De cmdlets die het Pad zelfstandig naamwoord (de cmdlets Path) bevatten, werken met padnamen en retourneren de namen in een beknopte indeling die alle PowerShell-providers kunnen interpreteren. Ze zijn ontworpen voor gebruik in programma's en scripts waarin u alle of een deel van een padnaam in een bepaalde indeling wilt weergeven. Gebruik ze op de manier waarop u Dirname, Normpath, Realpath, Joinof andere padmanipulors zou gebruiken.

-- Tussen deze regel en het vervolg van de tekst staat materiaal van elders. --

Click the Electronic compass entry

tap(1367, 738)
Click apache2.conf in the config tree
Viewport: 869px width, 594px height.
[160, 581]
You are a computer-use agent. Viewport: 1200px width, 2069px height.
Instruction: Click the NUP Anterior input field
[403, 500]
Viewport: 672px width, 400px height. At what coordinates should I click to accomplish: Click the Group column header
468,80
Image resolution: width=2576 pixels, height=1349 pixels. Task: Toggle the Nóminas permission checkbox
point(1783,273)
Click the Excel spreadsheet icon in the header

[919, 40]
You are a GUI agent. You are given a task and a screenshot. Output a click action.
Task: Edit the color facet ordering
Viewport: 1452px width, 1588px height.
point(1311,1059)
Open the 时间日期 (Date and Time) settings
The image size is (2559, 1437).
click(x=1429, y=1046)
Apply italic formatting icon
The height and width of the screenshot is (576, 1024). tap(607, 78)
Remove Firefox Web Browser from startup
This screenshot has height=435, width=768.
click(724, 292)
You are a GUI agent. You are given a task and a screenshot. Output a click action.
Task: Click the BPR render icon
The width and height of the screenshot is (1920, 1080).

U kunt de Path cmdlets samen met verschillende providers gebruiken. Dit zijn onder andere de bestandssysteem-, register- en certificaatproviders.
Split-Path is ontworpen om te werken met de gegevens die door elke provider worden weergegeven. Als u de providers wilt weergeven die beschikbaar zijn in uw sessie, typt u
Get-PSProvider
. Zie about_Providers voor meer informatie.